◆ Supplied records
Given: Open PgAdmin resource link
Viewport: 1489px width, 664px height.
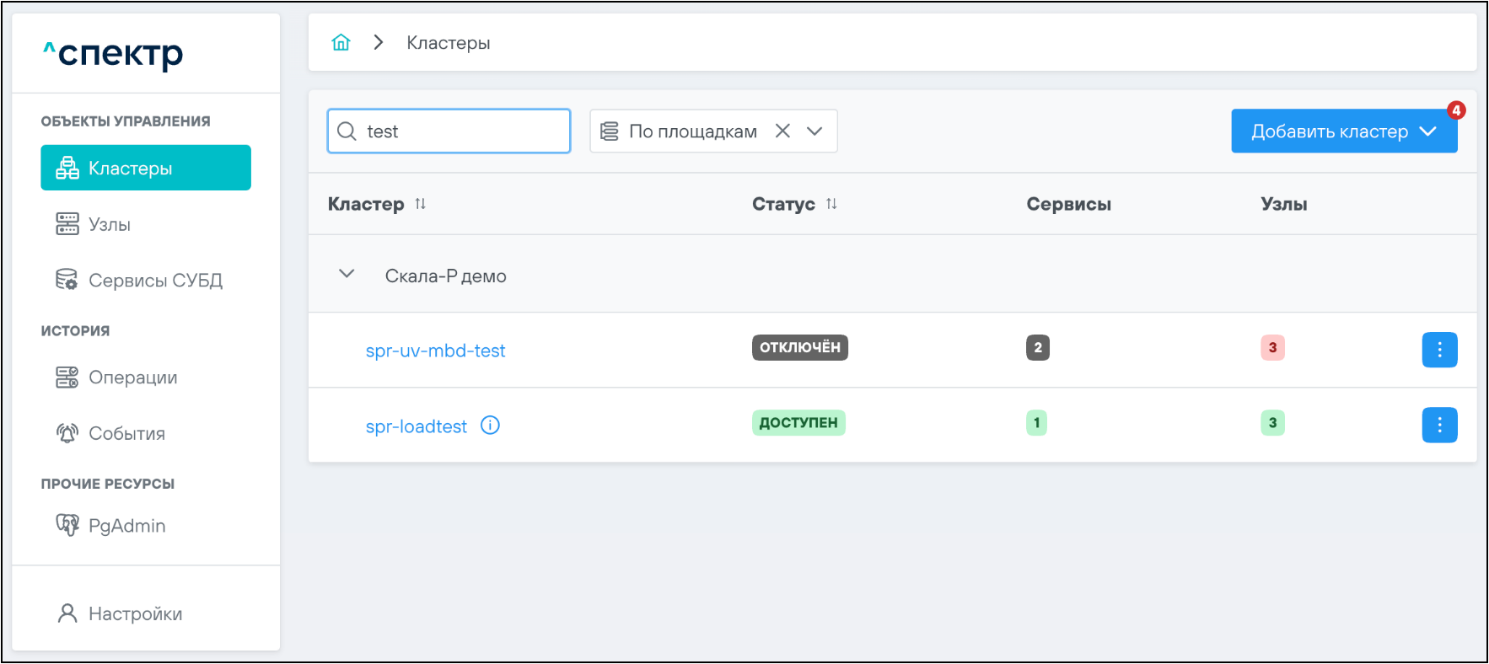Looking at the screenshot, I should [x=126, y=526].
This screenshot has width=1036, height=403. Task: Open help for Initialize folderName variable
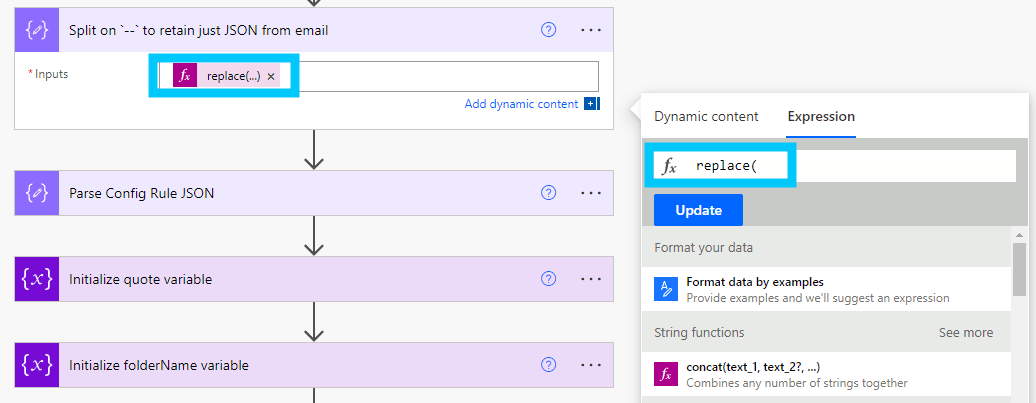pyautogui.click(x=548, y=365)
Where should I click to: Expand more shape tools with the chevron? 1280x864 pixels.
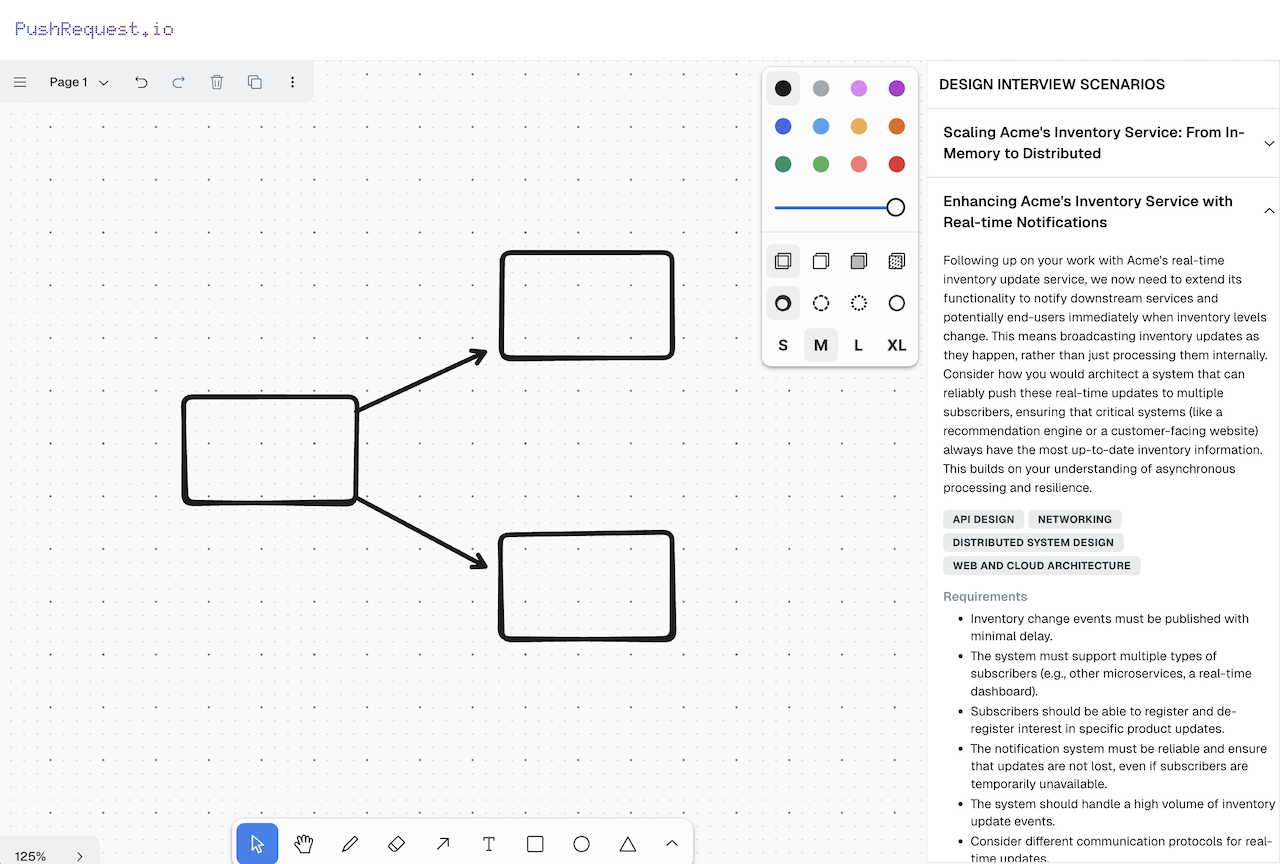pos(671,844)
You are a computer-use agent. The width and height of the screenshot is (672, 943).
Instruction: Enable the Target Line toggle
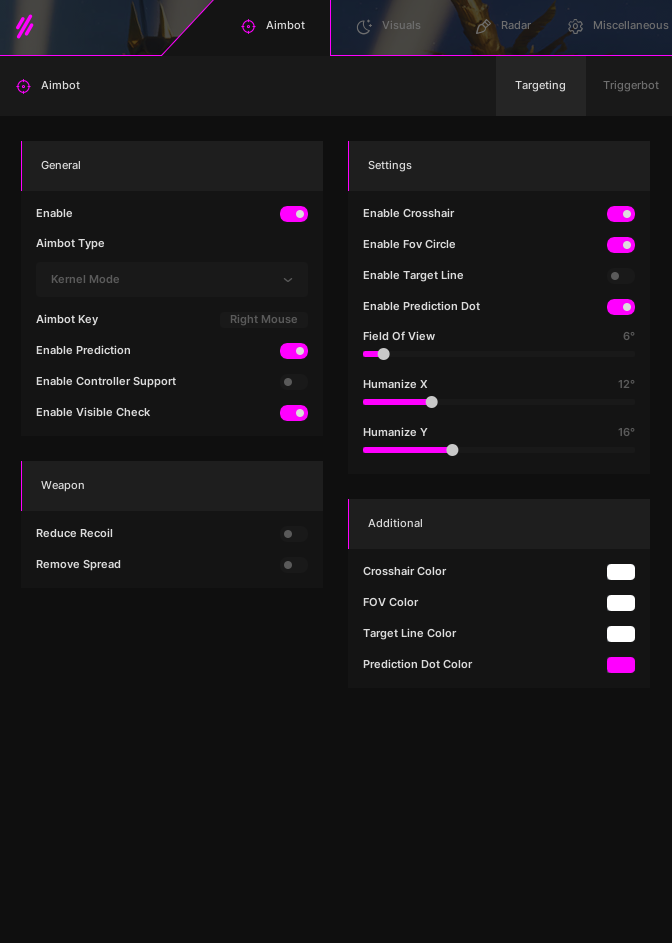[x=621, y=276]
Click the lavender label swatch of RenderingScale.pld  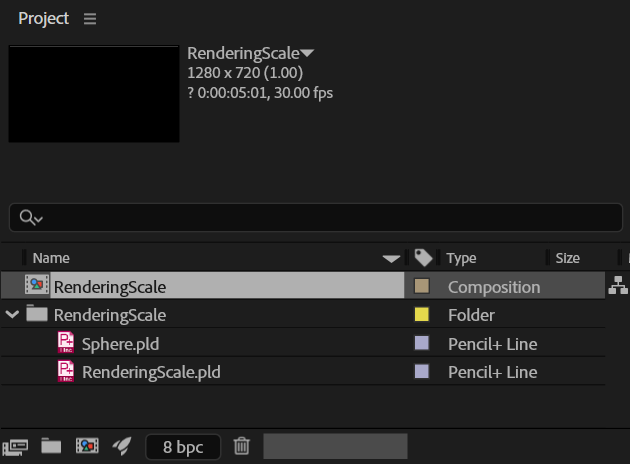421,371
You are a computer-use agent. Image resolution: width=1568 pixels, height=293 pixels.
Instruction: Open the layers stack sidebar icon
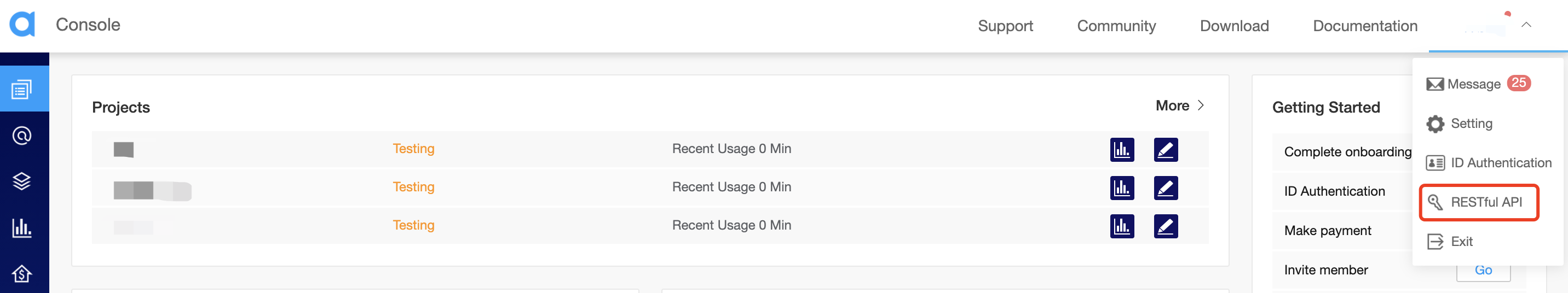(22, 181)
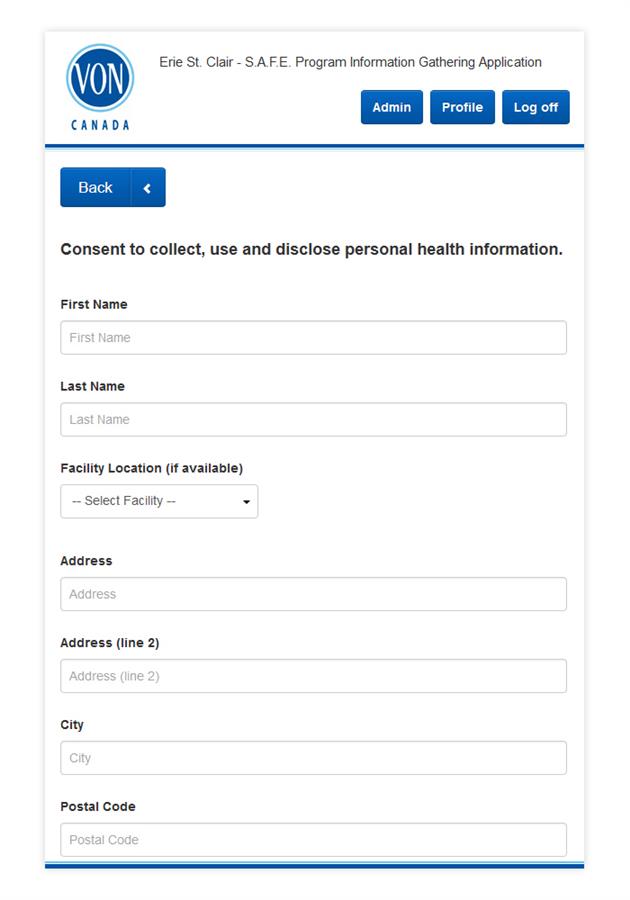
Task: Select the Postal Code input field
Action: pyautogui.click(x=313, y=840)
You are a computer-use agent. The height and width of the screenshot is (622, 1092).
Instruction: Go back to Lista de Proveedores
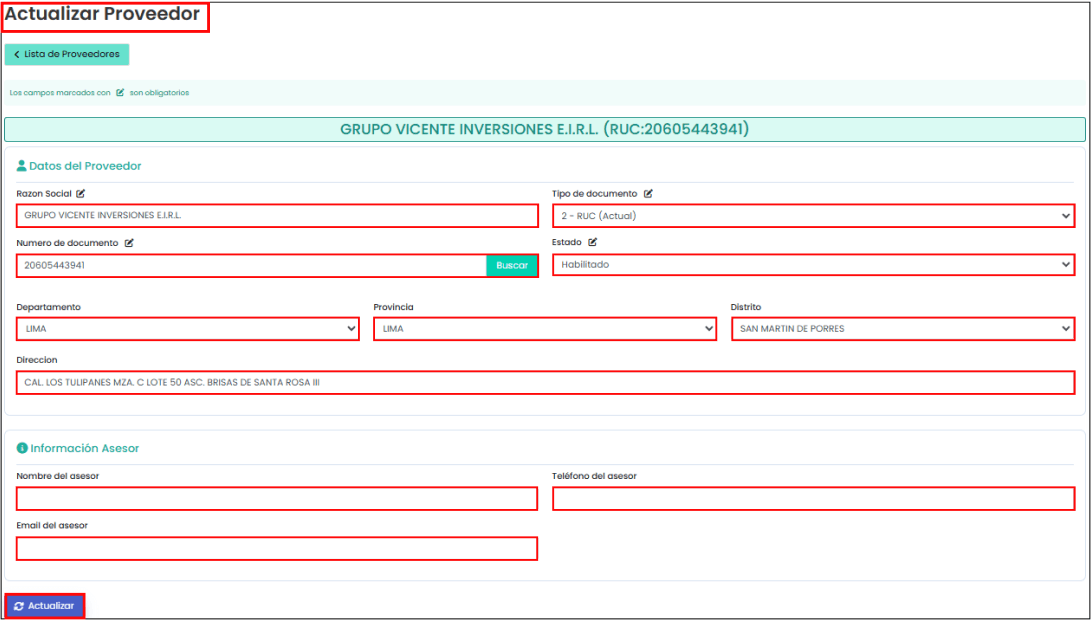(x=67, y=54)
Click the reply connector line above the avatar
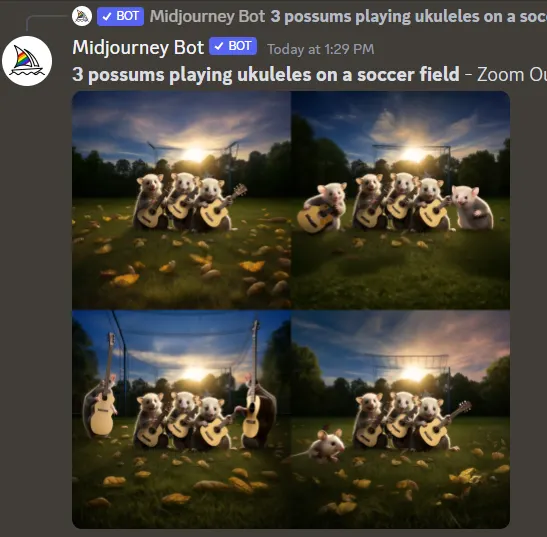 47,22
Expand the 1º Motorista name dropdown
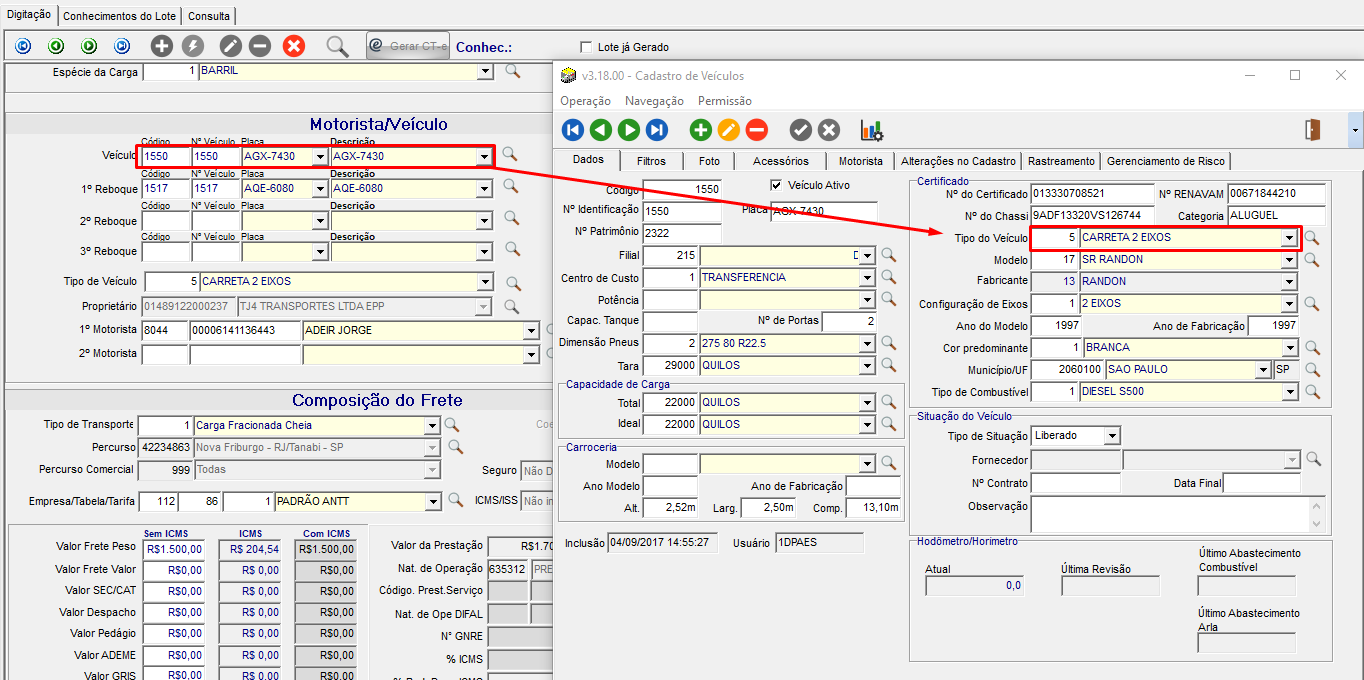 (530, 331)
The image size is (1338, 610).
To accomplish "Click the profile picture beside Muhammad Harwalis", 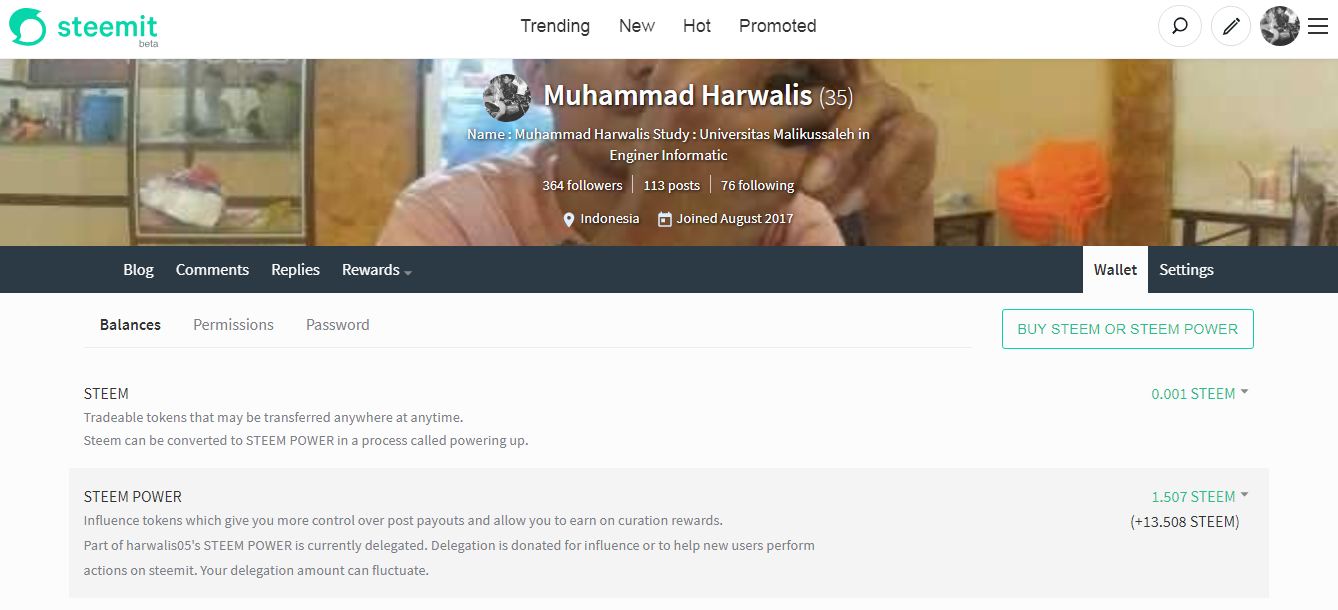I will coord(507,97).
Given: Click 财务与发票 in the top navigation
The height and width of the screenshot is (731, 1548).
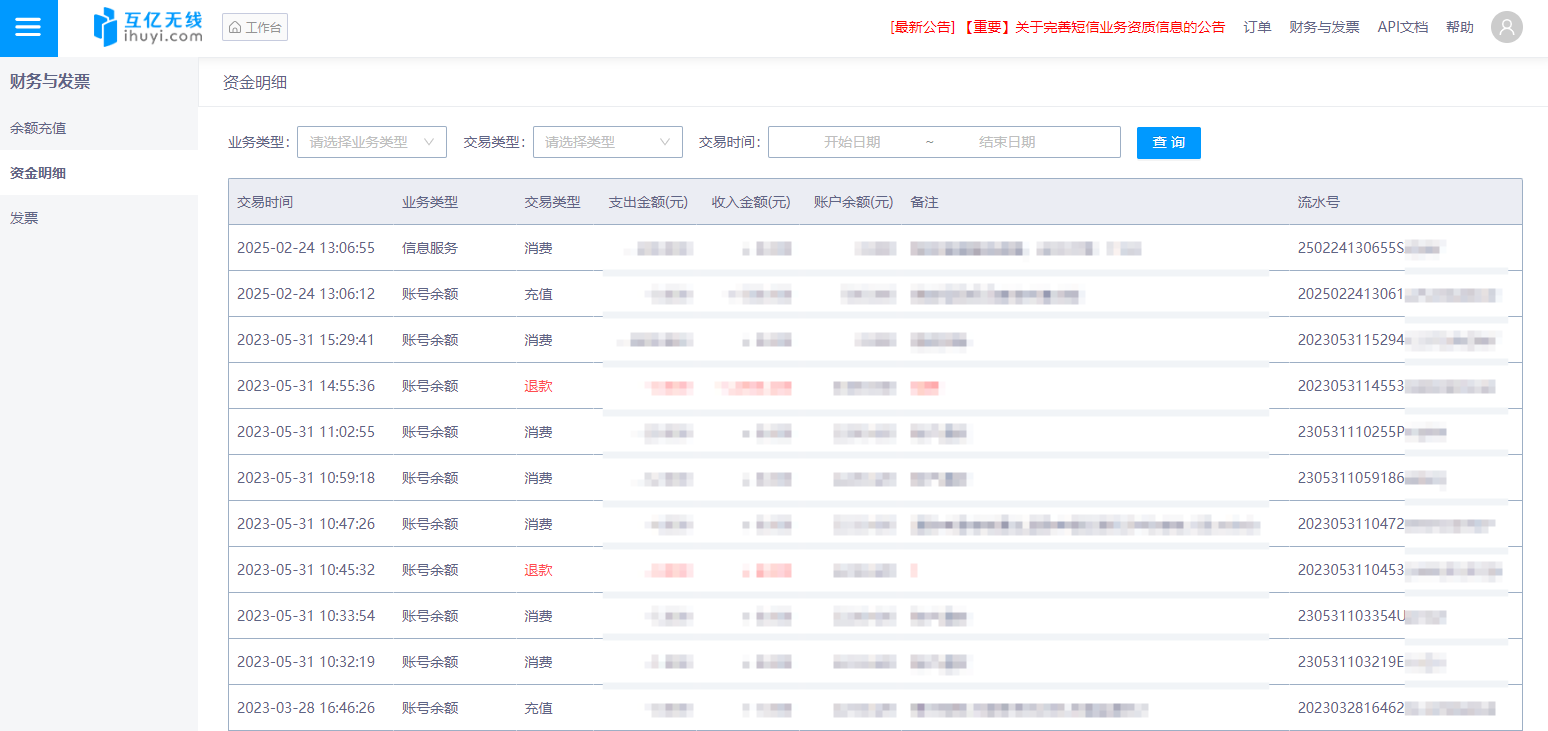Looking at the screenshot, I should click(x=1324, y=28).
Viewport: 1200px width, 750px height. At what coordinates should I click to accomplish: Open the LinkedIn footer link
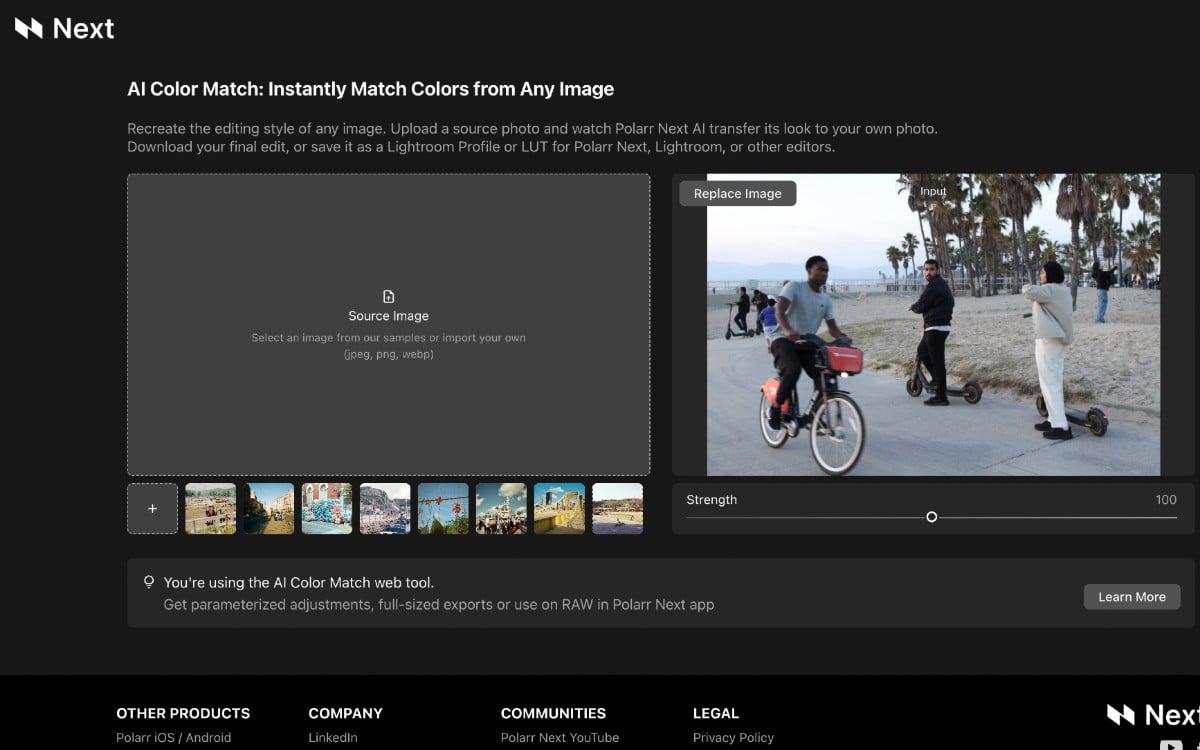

◆ What is being asked
Please copy all lines of the listing in which the string "computer" occurs.

◆ Response
You are a computer-use agent. The width and height of the screenshot is (672, 943).
You are a computer-use agent. Image resolution: width=1568 pixels, height=293 pixels.
You are a computer-use agent. The height and width of the screenshot is (622, 1092).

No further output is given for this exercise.